▶ [WHAT TO DO]
For every line below, restate it exactly and drop the images.

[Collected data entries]
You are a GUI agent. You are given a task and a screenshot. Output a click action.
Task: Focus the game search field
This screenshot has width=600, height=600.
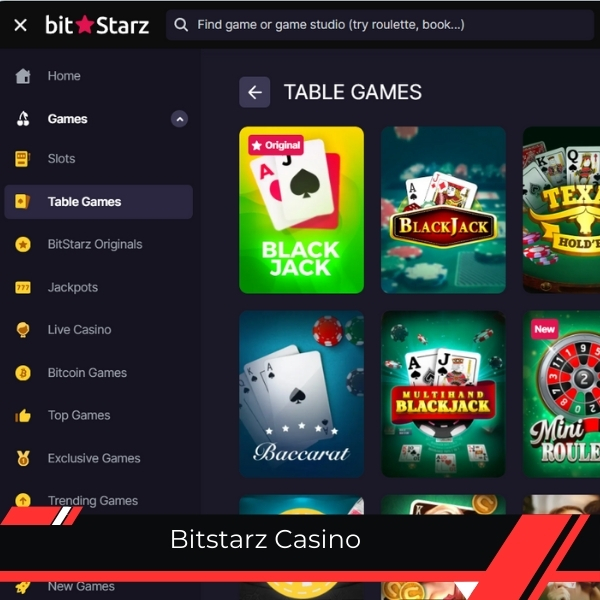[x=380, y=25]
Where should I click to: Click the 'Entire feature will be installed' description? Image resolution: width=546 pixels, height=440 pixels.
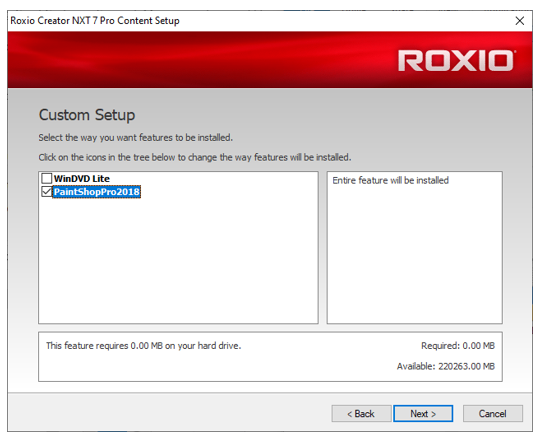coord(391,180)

▶ [FINISHED TASK]
You are a GUI agent. You are given a task and a screenshot. Output a click action.
Task: Focus the game search field
This screenshot has width=600, height=600.
[x=380, y=25]
Where should I click to: Click the 'Entire feature will be installed' description? Image resolution: width=546 pixels, height=440 pixels.
coord(391,180)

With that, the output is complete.